5:28PM Keats is being shutdown now

6:02PM Response from Hetzner:

This mail serves to confirm that the maintenance on your server tex001_truservcomm_jhb1_009, was completed successfully. 
SDA was swapped, and RAID is currently rebuilding.

6:15PM The RAID rebuild is at 24%

6:27PM RAID rebuild is at 30%

6:41PM 41%

6:53PM RAID rebuild is at 50%

7:19PM 65%

7:51PM 79%

8:07PM RAID rebuild is at 90%

10:36PM Hetzner says that the server is “fixed”. Unfortunately, it won’t boot. I am therefore going to reinstall the server, and then restore all hosting accounts from backup. Please accept my sincere apologies for this. I will work through the night and tomorrow to get all sites up as soon as possible.

 

2AM Wed 12 August OS has been rebuilt, cPanel and Cloudlinux have been installed.

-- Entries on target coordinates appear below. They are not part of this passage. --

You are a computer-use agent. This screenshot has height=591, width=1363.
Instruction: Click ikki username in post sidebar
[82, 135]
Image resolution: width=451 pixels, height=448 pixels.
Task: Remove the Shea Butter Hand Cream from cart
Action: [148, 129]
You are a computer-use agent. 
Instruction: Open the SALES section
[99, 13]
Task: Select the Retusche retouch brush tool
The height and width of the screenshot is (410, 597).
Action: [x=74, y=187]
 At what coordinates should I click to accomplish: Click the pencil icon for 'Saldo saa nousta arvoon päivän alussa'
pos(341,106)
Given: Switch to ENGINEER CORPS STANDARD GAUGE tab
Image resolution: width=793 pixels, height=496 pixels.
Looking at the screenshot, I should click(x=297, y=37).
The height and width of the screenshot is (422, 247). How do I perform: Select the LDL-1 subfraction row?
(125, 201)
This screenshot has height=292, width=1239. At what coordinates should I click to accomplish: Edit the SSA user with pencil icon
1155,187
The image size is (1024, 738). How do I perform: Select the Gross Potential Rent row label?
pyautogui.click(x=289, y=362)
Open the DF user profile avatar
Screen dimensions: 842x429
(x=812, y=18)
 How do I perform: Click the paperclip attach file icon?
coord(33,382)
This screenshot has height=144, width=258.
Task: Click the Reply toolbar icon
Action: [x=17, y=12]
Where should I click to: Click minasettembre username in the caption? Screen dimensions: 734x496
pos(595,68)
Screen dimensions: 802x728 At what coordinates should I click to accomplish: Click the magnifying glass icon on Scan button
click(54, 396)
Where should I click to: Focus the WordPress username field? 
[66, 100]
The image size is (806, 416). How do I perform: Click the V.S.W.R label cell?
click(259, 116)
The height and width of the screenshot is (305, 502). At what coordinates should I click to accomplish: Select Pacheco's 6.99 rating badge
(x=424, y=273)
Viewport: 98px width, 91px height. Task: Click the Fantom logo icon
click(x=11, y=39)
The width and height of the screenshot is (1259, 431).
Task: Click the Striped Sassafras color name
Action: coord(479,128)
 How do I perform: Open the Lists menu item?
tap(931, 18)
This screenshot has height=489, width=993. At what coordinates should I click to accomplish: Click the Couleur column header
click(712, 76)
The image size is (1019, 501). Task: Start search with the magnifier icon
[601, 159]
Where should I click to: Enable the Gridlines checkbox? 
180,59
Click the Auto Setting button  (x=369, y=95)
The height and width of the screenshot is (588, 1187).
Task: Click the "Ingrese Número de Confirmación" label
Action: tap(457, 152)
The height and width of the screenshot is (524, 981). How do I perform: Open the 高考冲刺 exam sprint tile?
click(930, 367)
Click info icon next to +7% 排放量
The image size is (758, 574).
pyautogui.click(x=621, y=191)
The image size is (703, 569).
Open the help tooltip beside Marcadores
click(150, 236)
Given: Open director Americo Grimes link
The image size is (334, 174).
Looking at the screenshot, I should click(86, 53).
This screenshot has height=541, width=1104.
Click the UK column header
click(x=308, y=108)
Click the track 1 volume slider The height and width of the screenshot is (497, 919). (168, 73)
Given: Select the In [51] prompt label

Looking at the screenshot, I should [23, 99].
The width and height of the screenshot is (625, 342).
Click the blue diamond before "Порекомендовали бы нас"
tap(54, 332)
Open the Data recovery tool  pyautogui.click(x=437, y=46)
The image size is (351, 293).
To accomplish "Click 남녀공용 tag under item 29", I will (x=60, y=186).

Restoration of hosting accounts is starting now.

4:30AM All accounts have been restored from backup.

Ongoing maintenance: Tyrion

10:05 AM Tyrion will be offline for short periods of time througout the day as Hetzner technicians attempt to troubleshoot a hardware error.

Most clients have been moved off Tyrion and onto Lannister, so this will affect only the 10 or so domains which are still pointing to Tyrion.

13:15 Troubleshooting has completed. Tyron will go offline at 6PM tonight (14 July 2015) for up to 12 hours while the OS is reinstalled.

Arryn: offline

8:50PM There is a problem in the Hetzner Datacenter, which they are working on. Arryn is offline until they get it fixed, which hopefully will not be too long.

9:30PM Hetzner has fixed the problem – I’m waiting for a RFO to find out exactly what their problem was.

Update: Hetzner says that a “network cable was loose”.

Arryn: apache problem

11:30AM All sites on Arryn are displaying a 500 server error. We’re working on the problem.

11:40 We’ve found the problem, and are working on a fix

11:45 Server is being rebooted after the fix.

11:57 Server is up after reboot, but the problem remains. Emergency ticket has been submitted to CloudLinux, who have logged into the server to fix the problem with their software.

12:01 The problem has been fixed. Apologies for the downtime.